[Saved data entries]

########################################

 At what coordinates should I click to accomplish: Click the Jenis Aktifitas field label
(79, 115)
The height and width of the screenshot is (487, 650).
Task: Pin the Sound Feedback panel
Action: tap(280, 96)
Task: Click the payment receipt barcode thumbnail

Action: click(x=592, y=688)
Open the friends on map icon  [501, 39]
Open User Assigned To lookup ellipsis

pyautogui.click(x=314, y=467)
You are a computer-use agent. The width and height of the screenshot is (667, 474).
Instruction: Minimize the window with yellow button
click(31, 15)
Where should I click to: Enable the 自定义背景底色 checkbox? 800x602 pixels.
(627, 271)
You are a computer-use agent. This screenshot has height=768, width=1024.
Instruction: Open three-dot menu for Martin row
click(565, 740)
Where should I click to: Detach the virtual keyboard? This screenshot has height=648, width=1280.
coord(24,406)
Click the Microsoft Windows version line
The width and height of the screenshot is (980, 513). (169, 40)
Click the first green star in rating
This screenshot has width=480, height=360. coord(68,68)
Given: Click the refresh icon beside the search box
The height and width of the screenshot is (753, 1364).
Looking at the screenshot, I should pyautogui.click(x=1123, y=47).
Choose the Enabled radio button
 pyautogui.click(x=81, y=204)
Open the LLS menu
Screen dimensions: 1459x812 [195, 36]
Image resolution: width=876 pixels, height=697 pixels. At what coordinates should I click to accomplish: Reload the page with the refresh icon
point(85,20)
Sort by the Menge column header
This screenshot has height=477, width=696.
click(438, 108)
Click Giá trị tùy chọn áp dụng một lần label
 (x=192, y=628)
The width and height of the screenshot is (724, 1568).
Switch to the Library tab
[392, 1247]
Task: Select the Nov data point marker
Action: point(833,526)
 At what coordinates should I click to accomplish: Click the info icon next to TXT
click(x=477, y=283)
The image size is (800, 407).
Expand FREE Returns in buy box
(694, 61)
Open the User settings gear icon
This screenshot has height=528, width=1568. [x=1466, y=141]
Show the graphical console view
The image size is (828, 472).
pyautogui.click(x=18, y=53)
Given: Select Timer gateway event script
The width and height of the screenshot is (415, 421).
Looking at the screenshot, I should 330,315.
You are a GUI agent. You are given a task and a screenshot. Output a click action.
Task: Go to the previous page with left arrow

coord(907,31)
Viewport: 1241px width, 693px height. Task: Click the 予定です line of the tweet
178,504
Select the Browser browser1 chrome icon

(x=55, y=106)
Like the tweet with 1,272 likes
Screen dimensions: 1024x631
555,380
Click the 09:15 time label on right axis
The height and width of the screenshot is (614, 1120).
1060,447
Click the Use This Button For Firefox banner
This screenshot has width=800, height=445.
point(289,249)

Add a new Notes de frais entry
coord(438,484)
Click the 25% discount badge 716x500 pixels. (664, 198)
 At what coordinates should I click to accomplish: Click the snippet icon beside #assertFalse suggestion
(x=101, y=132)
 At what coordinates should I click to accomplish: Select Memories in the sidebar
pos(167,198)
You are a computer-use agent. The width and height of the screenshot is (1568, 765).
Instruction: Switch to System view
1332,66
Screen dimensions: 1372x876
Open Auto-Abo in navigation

########################################

* **Assignment**: Copy exactly, and only, the lines from the line that contains "Screen dimensions: 1372x876" through the end of the data above.

* **Solution to the exercise**:
Screen dimensions: 1372x876
Open Auto-Abo in navigation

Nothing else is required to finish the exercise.